• _What is expected_: Extract every one of the entries below verbatim, reproducing each line without alteration.

• _Materials provided_:
= = = = = = =

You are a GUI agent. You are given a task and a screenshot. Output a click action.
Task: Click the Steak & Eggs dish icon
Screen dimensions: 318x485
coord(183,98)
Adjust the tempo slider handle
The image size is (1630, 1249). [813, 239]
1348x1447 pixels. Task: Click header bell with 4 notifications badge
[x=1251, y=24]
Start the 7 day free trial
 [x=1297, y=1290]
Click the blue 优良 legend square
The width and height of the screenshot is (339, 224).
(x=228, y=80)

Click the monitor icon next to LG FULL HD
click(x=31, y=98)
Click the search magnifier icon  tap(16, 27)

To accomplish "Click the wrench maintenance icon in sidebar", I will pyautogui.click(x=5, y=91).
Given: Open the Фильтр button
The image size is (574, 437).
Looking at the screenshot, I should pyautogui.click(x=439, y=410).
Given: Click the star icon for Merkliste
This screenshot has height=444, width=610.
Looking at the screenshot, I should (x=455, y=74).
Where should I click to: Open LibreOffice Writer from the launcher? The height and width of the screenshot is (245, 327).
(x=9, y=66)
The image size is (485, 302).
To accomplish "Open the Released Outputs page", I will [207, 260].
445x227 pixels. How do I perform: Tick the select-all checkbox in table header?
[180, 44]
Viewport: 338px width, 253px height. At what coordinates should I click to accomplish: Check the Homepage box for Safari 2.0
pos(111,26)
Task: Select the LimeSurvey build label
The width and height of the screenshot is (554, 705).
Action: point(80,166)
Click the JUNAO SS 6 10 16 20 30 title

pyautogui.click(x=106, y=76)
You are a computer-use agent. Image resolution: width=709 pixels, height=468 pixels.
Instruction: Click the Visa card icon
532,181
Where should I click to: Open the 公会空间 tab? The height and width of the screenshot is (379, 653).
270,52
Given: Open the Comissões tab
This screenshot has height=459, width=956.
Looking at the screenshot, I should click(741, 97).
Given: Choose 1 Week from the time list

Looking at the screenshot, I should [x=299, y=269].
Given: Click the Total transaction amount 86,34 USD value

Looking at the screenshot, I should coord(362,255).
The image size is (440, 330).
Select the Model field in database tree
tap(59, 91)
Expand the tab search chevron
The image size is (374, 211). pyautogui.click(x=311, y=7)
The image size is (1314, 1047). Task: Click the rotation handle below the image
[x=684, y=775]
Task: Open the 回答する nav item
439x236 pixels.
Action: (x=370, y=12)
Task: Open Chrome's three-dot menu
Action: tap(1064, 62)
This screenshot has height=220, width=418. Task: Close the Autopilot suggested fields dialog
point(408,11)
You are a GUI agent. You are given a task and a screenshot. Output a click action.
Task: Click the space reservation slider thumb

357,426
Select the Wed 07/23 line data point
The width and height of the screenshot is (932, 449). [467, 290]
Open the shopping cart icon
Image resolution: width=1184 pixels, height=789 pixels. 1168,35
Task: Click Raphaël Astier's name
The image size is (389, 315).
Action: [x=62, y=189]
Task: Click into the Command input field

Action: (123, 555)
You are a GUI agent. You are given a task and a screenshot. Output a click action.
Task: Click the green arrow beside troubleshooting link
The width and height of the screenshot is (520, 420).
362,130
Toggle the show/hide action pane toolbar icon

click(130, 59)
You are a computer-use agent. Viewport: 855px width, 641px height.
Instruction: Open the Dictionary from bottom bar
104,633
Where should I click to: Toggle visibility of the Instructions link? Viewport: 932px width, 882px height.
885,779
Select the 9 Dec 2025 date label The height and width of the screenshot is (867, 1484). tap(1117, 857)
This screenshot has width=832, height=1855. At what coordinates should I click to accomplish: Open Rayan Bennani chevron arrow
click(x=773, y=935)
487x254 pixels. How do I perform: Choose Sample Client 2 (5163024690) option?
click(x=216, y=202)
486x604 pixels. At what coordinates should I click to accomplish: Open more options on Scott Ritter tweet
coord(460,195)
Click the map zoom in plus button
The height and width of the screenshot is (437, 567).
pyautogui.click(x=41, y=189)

= = = = = = =

• _Solution for this problem_:
You are a GUI agent. You are given a task and a screenshot. Output a click action.
Task: Click the Steak & Eggs dish icon
Screen dimensions: 318x485
coord(183,98)
Adjust the tempo slider handle
The image size is (1630, 1249). [813, 239]
1348x1447 pixels. Task: Click header bell with 4 notifications badge
[x=1251, y=24]
Start the 7 day free trial
 [x=1297, y=1290]
Click the blue 优良 legend square
The width and height of the screenshot is (339, 224).
(x=228, y=80)

Click the monitor icon next to LG FULL HD
click(x=31, y=98)
Click the search magnifier icon  tap(16, 27)

To accomplish "Click the wrench maintenance icon in sidebar", I will pyautogui.click(x=5, y=91).
Given: Open the Фильтр button
The image size is (574, 437).
Looking at the screenshot, I should pyautogui.click(x=439, y=410).
Given: Click the star icon for Merkliste
This screenshot has height=444, width=610.
Looking at the screenshot, I should (x=455, y=74).
Where should I click to: Open LibreOffice Writer from the launcher? The height and width of the screenshot is (245, 327).
(x=9, y=66)
The image size is (485, 302).
To accomplish "Open the Released Outputs page", I will [207, 260].
445x227 pixels. How do I perform: Tick the select-all checkbox in table header?
[180, 44]
Viewport: 338px width, 253px height. At what coordinates should I click to accomplish: Check the Homepage box for Safari 2.0
pos(111,26)
Task: Select the LimeSurvey build label
The width and height of the screenshot is (554, 705).
Action: point(80,166)
Click the JUNAO SS 6 10 16 20 30 title

pyautogui.click(x=106, y=76)
You are a computer-use agent. Image resolution: width=709 pixels, height=468 pixels.
Instruction: Click the Visa card icon
532,181
Where should I click to: Open the 公会空间 tab? The height and width of the screenshot is (379, 653).
270,52
Given: Open the Comissões tab
This screenshot has height=459, width=956.
Looking at the screenshot, I should click(741, 97).
Given: Choose 1 Week from the time list

Looking at the screenshot, I should [x=299, y=269].
Given: Click the Total transaction amount 86,34 USD value

Looking at the screenshot, I should coord(362,255).
The image size is (440, 330).
Select the Model field in database tree
tap(59, 91)
Expand the tab search chevron
The image size is (374, 211). pyautogui.click(x=311, y=7)
The image size is (1314, 1047). Task: Click the rotation handle below the image
[x=684, y=775]
Task: Open the 回答する nav item
439x236 pixels.
Action: (x=370, y=12)
Task: Open Chrome's three-dot menu
Action: tap(1064, 62)
This screenshot has height=220, width=418. Task: Close the Autopilot suggested fields dialog
point(408,11)
You are a GUI agent. You are given a task and a screenshot. Output a click action.
Task: Click the space reservation slider thumb

357,426
Select the Wed 07/23 line data point
The width and height of the screenshot is (932, 449). [467, 290]
Open the shopping cart icon
Image resolution: width=1184 pixels, height=789 pixels. 1168,35
Task: Click Raphaël Astier's name
The image size is (389, 315).
Action: [x=62, y=189]
Task: Click into the Command input field

Action: (123, 555)
You are a GUI agent. You are given a task and a screenshot. Output a click action.
Task: Click the green arrow beside troubleshooting link
The width and height of the screenshot is (520, 420).
362,130
Toggle the show/hide action pane toolbar icon

click(130, 59)
You are a computer-use agent. Viewport: 855px width, 641px height.
Instruction: Open the Dictionary from bottom bar
104,633
Where should I click to: Toggle visibility of the Instructions link? Viewport: 932px width, 882px height.
885,779
Select the 9 Dec 2025 date label The height and width of the screenshot is (867, 1484). tap(1117, 857)
This screenshot has width=832, height=1855. At what coordinates should I click to accomplish: Open Rayan Bennani chevron arrow
click(x=773, y=935)
487x254 pixels. How do I perform: Choose Sample Client 2 (5163024690) option?
click(x=216, y=202)
486x604 pixels. At what coordinates should I click to accomplish: Open more options on Scott Ritter tweet
coord(460,195)
Click the map zoom in plus button
The height and width of the screenshot is (437, 567).
pyautogui.click(x=41, y=189)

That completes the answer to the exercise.